* _PEDIDO ESCRITO_:
Edite os dados abaixo, trocando "How do I perform" por "How can I do" em todas as ocorrências e mantendo todo o resto inalterado.
=== DADOS FORNECIDOS ===
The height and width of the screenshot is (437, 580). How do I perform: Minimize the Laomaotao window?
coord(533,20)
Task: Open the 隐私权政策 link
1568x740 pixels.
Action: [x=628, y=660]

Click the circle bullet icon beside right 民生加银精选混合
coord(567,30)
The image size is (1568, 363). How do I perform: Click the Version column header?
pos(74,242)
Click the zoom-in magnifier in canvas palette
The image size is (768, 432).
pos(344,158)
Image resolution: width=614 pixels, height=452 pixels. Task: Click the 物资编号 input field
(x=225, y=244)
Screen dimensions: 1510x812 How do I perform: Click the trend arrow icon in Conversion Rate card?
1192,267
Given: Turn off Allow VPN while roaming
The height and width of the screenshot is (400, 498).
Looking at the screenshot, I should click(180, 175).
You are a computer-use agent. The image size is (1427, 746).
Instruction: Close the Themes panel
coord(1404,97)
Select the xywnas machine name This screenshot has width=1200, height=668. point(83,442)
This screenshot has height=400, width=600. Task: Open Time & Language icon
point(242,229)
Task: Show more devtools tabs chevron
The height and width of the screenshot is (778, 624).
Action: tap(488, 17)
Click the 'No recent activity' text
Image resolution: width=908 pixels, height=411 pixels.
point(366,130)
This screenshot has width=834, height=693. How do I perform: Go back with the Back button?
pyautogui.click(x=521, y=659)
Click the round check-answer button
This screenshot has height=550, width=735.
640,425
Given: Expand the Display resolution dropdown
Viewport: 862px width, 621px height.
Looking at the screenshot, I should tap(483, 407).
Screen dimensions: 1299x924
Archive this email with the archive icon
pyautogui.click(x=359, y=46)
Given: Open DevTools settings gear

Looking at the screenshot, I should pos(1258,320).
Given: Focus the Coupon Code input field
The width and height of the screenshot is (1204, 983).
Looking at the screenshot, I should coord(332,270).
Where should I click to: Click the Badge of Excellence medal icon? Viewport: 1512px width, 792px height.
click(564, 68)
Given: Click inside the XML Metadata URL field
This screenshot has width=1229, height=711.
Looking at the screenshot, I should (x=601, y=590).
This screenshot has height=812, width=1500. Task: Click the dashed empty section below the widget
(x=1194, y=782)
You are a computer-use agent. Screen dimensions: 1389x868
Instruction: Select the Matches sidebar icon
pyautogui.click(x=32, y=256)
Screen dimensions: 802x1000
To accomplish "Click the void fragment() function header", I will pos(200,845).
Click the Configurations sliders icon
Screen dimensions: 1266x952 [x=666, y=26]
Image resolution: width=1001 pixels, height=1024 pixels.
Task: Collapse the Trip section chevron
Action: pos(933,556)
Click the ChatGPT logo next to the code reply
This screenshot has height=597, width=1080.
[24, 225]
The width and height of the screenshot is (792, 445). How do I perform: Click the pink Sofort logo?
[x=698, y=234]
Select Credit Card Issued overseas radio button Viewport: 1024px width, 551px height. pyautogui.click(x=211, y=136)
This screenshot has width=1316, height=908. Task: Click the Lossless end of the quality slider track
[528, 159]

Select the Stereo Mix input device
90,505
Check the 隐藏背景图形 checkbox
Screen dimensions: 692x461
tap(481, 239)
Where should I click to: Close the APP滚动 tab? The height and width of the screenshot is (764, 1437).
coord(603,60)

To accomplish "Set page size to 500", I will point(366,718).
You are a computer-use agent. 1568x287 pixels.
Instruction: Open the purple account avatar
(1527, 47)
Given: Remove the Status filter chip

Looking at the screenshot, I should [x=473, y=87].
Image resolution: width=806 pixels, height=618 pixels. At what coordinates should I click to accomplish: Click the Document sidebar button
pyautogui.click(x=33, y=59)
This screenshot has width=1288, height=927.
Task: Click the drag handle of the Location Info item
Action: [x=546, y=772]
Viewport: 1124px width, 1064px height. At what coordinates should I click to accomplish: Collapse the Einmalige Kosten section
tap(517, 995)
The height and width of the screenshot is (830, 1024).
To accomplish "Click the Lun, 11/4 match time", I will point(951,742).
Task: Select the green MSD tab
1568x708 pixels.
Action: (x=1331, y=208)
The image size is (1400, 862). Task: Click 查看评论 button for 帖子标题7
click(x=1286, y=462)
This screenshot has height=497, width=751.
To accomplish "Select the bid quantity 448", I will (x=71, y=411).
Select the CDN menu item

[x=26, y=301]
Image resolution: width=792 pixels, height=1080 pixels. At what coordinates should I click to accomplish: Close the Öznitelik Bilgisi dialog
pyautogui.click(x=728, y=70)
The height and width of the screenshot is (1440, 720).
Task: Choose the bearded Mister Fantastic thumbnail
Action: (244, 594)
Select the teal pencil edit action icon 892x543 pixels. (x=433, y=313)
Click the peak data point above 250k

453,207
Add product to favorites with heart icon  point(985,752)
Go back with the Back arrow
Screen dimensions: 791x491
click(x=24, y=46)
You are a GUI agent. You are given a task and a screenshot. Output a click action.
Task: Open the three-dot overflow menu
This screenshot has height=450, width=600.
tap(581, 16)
===
* _RESPOSTA DO EXERCÍCIO_:
The height and width of the screenshot is (437, 580). How can I do: Minimize the Laomaotao window?
coord(533,20)
Task: Open the 隐私权政策 link
1568x740 pixels.
Action: [x=628, y=660]

Click the circle bullet icon beside right 民生加银精选混合
coord(567,30)
The image size is (1568, 363). How can I do: Click the Version column header?
pos(74,242)
Click the zoom-in magnifier in canvas palette
The image size is (768, 432).
pos(344,158)
Image resolution: width=614 pixels, height=452 pixels. Task: Click the 物资编号 input field
(x=225, y=244)
Screen dimensions: 1510x812 How can I do: Click the trend arrow icon in Conversion Rate card?
1192,267
Given: Turn off Allow VPN while roaming
The height and width of the screenshot is (400, 498).
Looking at the screenshot, I should click(180, 175).
You are a computer-use agent. The image size is (1427, 746).
Instruction: Close the Themes panel
coord(1404,97)
Select the xywnas machine name This screenshot has width=1200, height=668. point(83,442)
This screenshot has height=400, width=600. Task: Open Time & Language icon
point(242,229)
Task: Show more devtools tabs chevron
The height and width of the screenshot is (778, 624).
Action: tap(488, 17)
Click the 'No recent activity' text
Image resolution: width=908 pixels, height=411 pixels.
point(366,130)
This screenshot has width=834, height=693. How can I do: Go back with the Back button?
pyautogui.click(x=521, y=659)
Click the round check-answer button
This screenshot has height=550, width=735.
640,425
Given: Expand the Display resolution dropdown
Viewport: 862px width, 621px height.
Looking at the screenshot, I should tap(483, 407).
Screen dimensions: 1299x924
Archive this email with the archive icon
pyautogui.click(x=359, y=46)
Given: Open DevTools settings gear

Looking at the screenshot, I should pos(1258,320).
Given: Focus the Coupon Code input field
The width and height of the screenshot is (1204, 983).
Looking at the screenshot, I should coord(332,270).
Where should I click to: Click the Badge of Excellence medal icon? Viewport: 1512px width, 792px height.
click(564, 68)
Given: Click inside the XML Metadata URL field
This screenshot has width=1229, height=711.
Looking at the screenshot, I should (x=601, y=590).
This screenshot has height=812, width=1500. Task: Click the dashed empty section below the widget
(x=1194, y=782)
You are a computer-use agent. Screen dimensions: 1389x868
Instruction: Select the Matches sidebar icon
pyautogui.click(x=32, y=256)
Screen dimensions: 802x1000
To accomplish "Click the void fragment() function header", I will pos(200,845).
Click the Configurations sliders icon
Screen dimensions: 1266x952 [x=666, y=26]
Image resolution: width=1001 pixels, height=1024 pixels.
Task: Collapse the Trip section chevron
Action: pos(933,556)
Click the ChatGPT logo next to the code reply
This screenshot has height=597, width=1080.
[24, 225]
The width and height of the screenshot is (792, 445). How can I do: Click the pink Sofort logo?
[x=698, y=234]
Select Credit Card Issued overseas radio button Viewport: 1024px width, 551px height. pyautogui.click(x=211, y=136)
This screenshot has width=1316, height=908. Task: Click the Lossless end of the quality slider track
[528, 159]

Select the Stereo Mix input device
90,505
Check the 隐藏背景图形 checkbox
Screen dimensions: 692x461
tap(481, 239)
Where should I click to: Close the APP滚动 tab? The height and width of the screenshot is (764, 1437).
coord(603,60)

To accomplish "Set page size to 500", I will point(366,718).
You are a computer-use agent. 1568x287 pixels.
Instruction: Open the purple account avatar
(1527, 47)
Given: Remove the Status filter chip

Looking at the screenshot, I should [x=473, y=87].
Image resolution: width=806 pixels, height=618 pixels. At what coordinates should I click to accomplish: Click the Document sidebar button
pyautogui.click(x=33, y=59)
This screenshot has width=1288, height=927.
Task: Click the drag handle of the Location Info item
Action: [x=546, y=772]
Viewport: 1124px width, 1064px height. At what coordinates should I click to accomplish: Collapse the Einmalige Kosten section
tap(517, 995)
The height and width of the screenshot is (830, 1024).
To accomplish "Click the Lun, 11/4 match time", I will point(951,742).
Task: Select the green MSD tab
1568x708 pixels.
Action: (x=1331, y=208)
The image size is (1400, 862). Task: Click 查看评论 button for 帖子标题7
click(x=1286, y=462)
This screenshot has height=497, width=751.
To accomplish "Select the bid quantity 448", I will (x=71, y=411).
Select the CDN menu item

[x=26, y=301]
Image resolution: width=792 pixels, height=1080 pixels. At what coordinates should I click to accomplish: Close the Öznitelik Bilgisi dialog
pyautogui.click(x=728, y=70)
The height and width of the screenshot is (1440, 720).
Task: Choose the bearded Mister Fantastic thumbnail
Action: (244, 594)
Select the teal pencil edit action icon 892x543 pixels. (x=433, y=313)
Click the peak data point above 250k

453,207
Add product to favorites with heart icon  point(985,752)
Go back with the Back arrow
Screen dimensions: 791x491
click(x=24, y=46)
You are a GUI agent. You are given a task and a screenshot. Output a click action.
Task: Open the three-dot overflow menu
This screenshot has height=450, width=600.
tap(581, 16)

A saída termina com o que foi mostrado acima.